Our food system in the U.S. is complex. It's burdened with subsidies for production of foods that are perfectly good in their 'whole' state (corn, soybeans, wheat, etc.) but are increasingly difficult to justify in their refined and remixed versions, in the plethora of processed foods available in the average American supermarket. Lots of folks have been trying to redirect this; the last Farm Bill authorization saw a big push to refocus encouragement of industrial agricultural production to at least some support to more locally-focused agriculture.
I went to a meeting of a local chapter of the Carolina Farm Stewardship Association this afternoon. It was impressive because of the number of folks who showed up (at least 75 of them): local growers, local eaters, people interested in fresh food, people interested in delicious food, people interested in encouraging kids to eat nutritious food instead of junk, and folks interested in good, fresh food, period.
We met in a local historic setting, Farmer's Hall in Pendleton, SC, which has been a gathering place for people interested in promoting agriculture for almost 150 years. It was the gathering point that provided the genesis for the University where I work today.
How do we encourage Americans back to eating real food (that is, at least whole food, but hopefully fresh and local food)?
I really have no answers, but it definitely would be helpful to eat more delicious vegetables and fruits (whether your own, from the farmer's market, or locally fresh at the neighborhood supermarket). There are always delicious things harvested elsewhere (currently, fresh nectarines from California, for example).
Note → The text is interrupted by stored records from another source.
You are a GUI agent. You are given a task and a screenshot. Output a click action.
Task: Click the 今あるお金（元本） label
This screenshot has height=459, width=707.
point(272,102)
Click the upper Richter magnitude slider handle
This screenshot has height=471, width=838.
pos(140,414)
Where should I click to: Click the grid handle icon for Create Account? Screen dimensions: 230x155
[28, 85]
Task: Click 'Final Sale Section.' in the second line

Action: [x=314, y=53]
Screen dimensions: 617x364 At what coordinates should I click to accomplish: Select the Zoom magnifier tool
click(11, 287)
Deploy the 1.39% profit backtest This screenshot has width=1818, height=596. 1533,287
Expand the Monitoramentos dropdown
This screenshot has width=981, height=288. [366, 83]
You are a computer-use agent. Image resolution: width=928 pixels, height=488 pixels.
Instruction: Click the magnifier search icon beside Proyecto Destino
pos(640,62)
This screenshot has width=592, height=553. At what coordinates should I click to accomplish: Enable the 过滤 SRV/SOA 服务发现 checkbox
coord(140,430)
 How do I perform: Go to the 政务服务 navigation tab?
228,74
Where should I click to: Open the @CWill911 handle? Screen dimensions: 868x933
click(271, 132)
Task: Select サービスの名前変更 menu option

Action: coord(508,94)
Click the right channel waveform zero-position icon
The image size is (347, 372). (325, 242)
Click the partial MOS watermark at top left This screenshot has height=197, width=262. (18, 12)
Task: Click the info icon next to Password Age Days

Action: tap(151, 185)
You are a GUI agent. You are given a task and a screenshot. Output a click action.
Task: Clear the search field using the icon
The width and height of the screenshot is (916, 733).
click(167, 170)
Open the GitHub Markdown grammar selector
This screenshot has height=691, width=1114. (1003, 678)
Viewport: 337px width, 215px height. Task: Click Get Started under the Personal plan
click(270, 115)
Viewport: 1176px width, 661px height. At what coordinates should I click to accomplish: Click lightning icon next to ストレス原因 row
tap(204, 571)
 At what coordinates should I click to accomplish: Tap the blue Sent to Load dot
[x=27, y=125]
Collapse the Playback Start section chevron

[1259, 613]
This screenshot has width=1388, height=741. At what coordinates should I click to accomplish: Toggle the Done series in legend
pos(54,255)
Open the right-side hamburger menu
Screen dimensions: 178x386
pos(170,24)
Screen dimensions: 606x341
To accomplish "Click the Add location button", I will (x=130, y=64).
Knowing where your protein comes from is a good thing, too. I'm working on trying to be more sustainable in my milk, cheese, egg, chicken, beef, and pork choices. Currently, good eggs are the easiest and most available, followed by milk and cheese.
But fish and shellfish require another level of sleuthing to be sustainable. I've stopped buying farmed salmon and shrimp, most wild-caught fish populations are in a downward spiral, so it's hard to justify buying many species of wild fish, whether local or from Asia. Wild Alaska salmon are from apparently well-managed fisheries, so presumably they're OK, but they're an exception.
We've been to many distant places well-known for seafood dishes that have not had much to offer in terms of locally-caught fish. Their fishing grounds have collapsed due to overfishing, often because of outside 'industrial' trawling, but just as often from local overfishing, too.
I didn't mean to start on an essay about sustainable food, but that's really what I'm thinking about.